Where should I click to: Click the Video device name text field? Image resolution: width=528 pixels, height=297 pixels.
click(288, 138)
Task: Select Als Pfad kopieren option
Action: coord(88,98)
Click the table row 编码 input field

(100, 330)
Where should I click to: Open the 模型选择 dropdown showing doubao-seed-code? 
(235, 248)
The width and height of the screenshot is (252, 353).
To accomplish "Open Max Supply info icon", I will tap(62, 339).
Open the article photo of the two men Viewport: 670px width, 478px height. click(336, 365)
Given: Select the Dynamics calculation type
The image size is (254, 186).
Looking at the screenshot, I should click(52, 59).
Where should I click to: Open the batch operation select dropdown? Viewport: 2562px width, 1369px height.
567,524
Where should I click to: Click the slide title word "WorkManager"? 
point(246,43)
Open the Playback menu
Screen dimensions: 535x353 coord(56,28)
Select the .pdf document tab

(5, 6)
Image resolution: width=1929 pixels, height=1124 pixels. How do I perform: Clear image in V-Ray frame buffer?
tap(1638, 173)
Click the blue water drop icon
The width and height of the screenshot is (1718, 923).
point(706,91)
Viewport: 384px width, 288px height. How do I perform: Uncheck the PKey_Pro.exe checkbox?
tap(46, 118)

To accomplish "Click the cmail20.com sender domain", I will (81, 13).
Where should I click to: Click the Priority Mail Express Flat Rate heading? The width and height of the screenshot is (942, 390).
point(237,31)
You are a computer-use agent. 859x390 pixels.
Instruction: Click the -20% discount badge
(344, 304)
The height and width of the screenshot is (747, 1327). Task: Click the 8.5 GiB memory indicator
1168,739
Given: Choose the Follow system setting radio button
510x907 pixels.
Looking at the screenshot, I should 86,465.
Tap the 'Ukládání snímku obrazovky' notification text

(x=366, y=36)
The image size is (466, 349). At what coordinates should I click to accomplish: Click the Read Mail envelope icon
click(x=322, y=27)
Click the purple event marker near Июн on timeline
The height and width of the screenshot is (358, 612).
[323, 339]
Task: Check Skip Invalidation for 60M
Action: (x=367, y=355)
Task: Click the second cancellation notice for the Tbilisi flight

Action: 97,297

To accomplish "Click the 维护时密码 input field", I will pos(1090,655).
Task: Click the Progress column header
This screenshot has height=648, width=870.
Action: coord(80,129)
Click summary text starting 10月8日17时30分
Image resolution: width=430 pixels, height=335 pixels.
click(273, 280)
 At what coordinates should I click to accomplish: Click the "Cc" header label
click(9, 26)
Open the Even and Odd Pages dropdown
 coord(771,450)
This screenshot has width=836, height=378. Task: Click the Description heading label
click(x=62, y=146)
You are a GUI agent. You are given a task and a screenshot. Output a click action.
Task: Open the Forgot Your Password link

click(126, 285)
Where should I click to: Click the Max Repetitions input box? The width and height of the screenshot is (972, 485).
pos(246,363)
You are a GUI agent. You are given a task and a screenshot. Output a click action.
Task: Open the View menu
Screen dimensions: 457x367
________
Return all of the lines above unchanged, in their original order.

WORKED SOLUTION>
Where should I click to: Click the Video device name text field? Image resolution: width=528 pixels, height=297 pixels.
click(288, 138)
Task: Select Als Pfad kopieren option
Action: coord(88,98)
Click the table row 编码 input field

(100, 330)
Where should I click to: Open the 模型选择 dropdown showing doubao-seed-code? 
(235, 248)
The width and height of the screenshot is (252, 353).
To accomplish "Open Max Supply info icon", I will tap(62, 339).
Open the article photo of the two men Viewport: 670px width, 478px height. click(336, 365)
Given: Select the Dynamics calculation type
The image size is (254, 186).
Looking at the screenshot, I should click(52, 59).
Where should I click to: Open the batch operation select dropdown? Viewport: 2562px width, 1369px height.
567,524
Where should I click to: Click the slide title word "WorkManager"? 
point(246,43)
Open the Playback menu
Screen dimensions: 535x353 coord(56,28)
Select the .pdf document tab

(5, 6)
Image resolution: width=1929 pixels, height=1124 pixels. How do I perform: Clear image in V-Ray frame buffer?
tap(1638, 173)
Click the blue water drop icon
The width and height of the screenshot is (1718, 923).
point(706,91)
Viewport: 384px width, 288px height. How do I perform: Uncheck the PKey_Pro.exe checkbox?
tap(46, 118)

To accomplish "Click the cmail20.com sender domain", I will (81, 13).
Where should I click to: Click the Priority Mail Express Flat Rate heading? The width and height of the screenshot is (942, 390).
point(237,31)
You are a computer-use agent. 859x390 pixels.
Instruction: Click the -20% discount badge
(344, 304)
The height and width of the screenshot is (747, 1327). Task: Click the 8.5 GiB memory indicator
1168,739
Given: Choose the Follow system setting radio button
510x907 pixels.
Looking at the screenshot, I should 86,465.
Tap the 'Ukládání snímku obrazovky' notification text

(x=366, y=36)
The image size is (466, 349). At what coordinates should I click to accomplish: Click the Read Mail envelope icon
click(x=322, y=27)
Click the purple event marker near Июн on timeline
The height and width of the screenshot is (358, 612).
[323, 339]
Task: Check Skip Invalidation for 60M
Action: (x=367, y=355)
Task: Click the second cancellation notice for the Tbilisi flight

Action: 97,297

To accomplish "Click the 维护时密码 input field", I will pos(1090,655).
Task: Click the Progress column header
This screenshot has height=648, width=870.
Action: coord(80,129)
Click summary text starting 10月8日17时30分
Image resolution: width=430 pixels, height=335 pixels.
click(273, 280)
 At what coordinates should I click to accomplish: Click the "Cc" header label
click(9, 26)
Open the Even and Odd Pages dropdown
 coord(771,450)
This screenshot has width=836, height=378. Task: Click the Description heading label
click(x=62, y=146)
You are a GUI agent. You are given a task and a screenshot. Output a click action.
Task: Open the Forgot Your Password link

click(126, 285)
Where should I click to: Click the Max Repetitions input box? The width and height of the screenshot is (972, 485).
pos(246,363)
You are a GUI agent. You are given a task and a screenshot. Output a click action.
Task: Open the View menu
Screen dimensions: 457x367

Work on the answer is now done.